33. Maduromycosis of the central nervous system. Jour. Neuropath. & Exp. Neurol. 12: 158-168. 1953. (With S. M. Aronson and A. Wolf.)
34. The genus Beauveria, morphological and taxonomical studies of several species and of two strains isolated from wharf-piling borers. Mycologia 45: 727- 746. 1953. (With J. L. Miranda.)
35. Chemical analysis of the capsular substance of Cryptococcus neoformans. Jour. Invest. Dermat. 22: 279-283. 1954. (With J. M. Einbinder and C. T. Nelson.)
36. Nutritional studies of the dermatophytes with special reference to the red- pigment producing varieties of Trichophyton mentagrophytes. Jour. Invest. Dermat. 22: 285-294. 1954. (With M. Silva.)
37. Treatment of onychomyocis due to Trichophyton rubrum. A. M. A. Arch. Dermat. 71: 52-55. 1955. (With B. M. Kesten and M. Silva.)
38. The genus Cryptococcus: the present status and criteria for the identification of species. Trans. New York Acad. Sci. 17: 418-429. 1955.
39. Cryptococcus neoformans: "an ascomycete." Proc. Soc. Exp. Biol. Med. 89. 243-245. 1955.
40. Trichophyton rubrum infections: a clinical, mycologic and experimental study. Jour. Invest. Dermat. 25: 311-328. 1955. (With M. Silva and B. M. Kesten.)
41. The genus Cryptococcus. Bact. Reviews 20: 189-200. 1956.
42. Species of Candida most frequently isolated from man: methods and criteria for their identification. Jour. Chronic Dis. 5: 460-472. 1957.
43. The chlamydospores of Candida albicans: comparison of three media for their induction. Jour. Lab. & Clin. Med. 1957. (in press-posthumously) (With J. D. Pollack.)

== Awards and honors ==
Rhoda Williams Benham won numerous awards for her photography. Some of her tree photographs, which were enlarged from black and white negatives, received honorable mention in the Medical Center Personnel's yearly art exhibits. Using her photography, Benham put together excellent exhibits that she and her colleagues presented at several annual conventions of the American Medical Association, as well as one convention each of the American Public Health Association, the Society of American Bacteriologists, and the Ninth International Dermatological Congress in Budapest in 1935. For their excellence, many of these displays received gold medals or certificates of recognition.

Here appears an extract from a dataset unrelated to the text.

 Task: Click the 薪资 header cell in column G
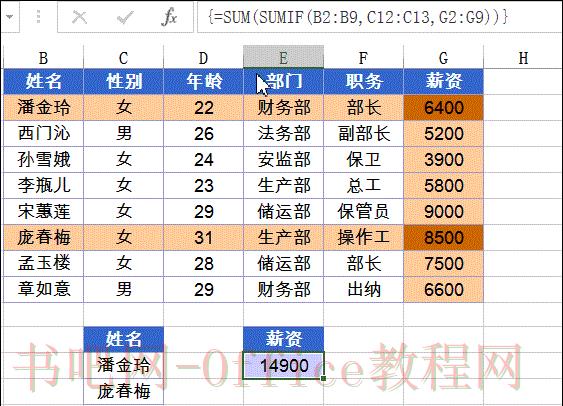pyautogui.click(x=443, y=81)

In Benham’s honor, the Medical Mycological Society of the Americas rewards exceptional contributions to the field of medical mycology with an annual prize. For her extensive contributions to medical mycology, and science in general, the fungus Trichophyton benhamiae was named in her honor.

== Legacy ==
Benham amassed a sizable culture collection throughout the years, contributing significantly to the field. Her photography illustrates patients, fungal cultures (both gross and microscopic), and histologic sections from infected tissues, exhibiting both deep and superficial mycoses.

Rhoda Williams Benham's many associates, students, and fellow mycologists throughout the world recognize her significant contributions to the study of pathogenic fungi. As a co-founder of the first laboratory for medical mycology research and teaching in the United States with the late Joseph Gardner Hopkins, she is considered a pioneer in the field.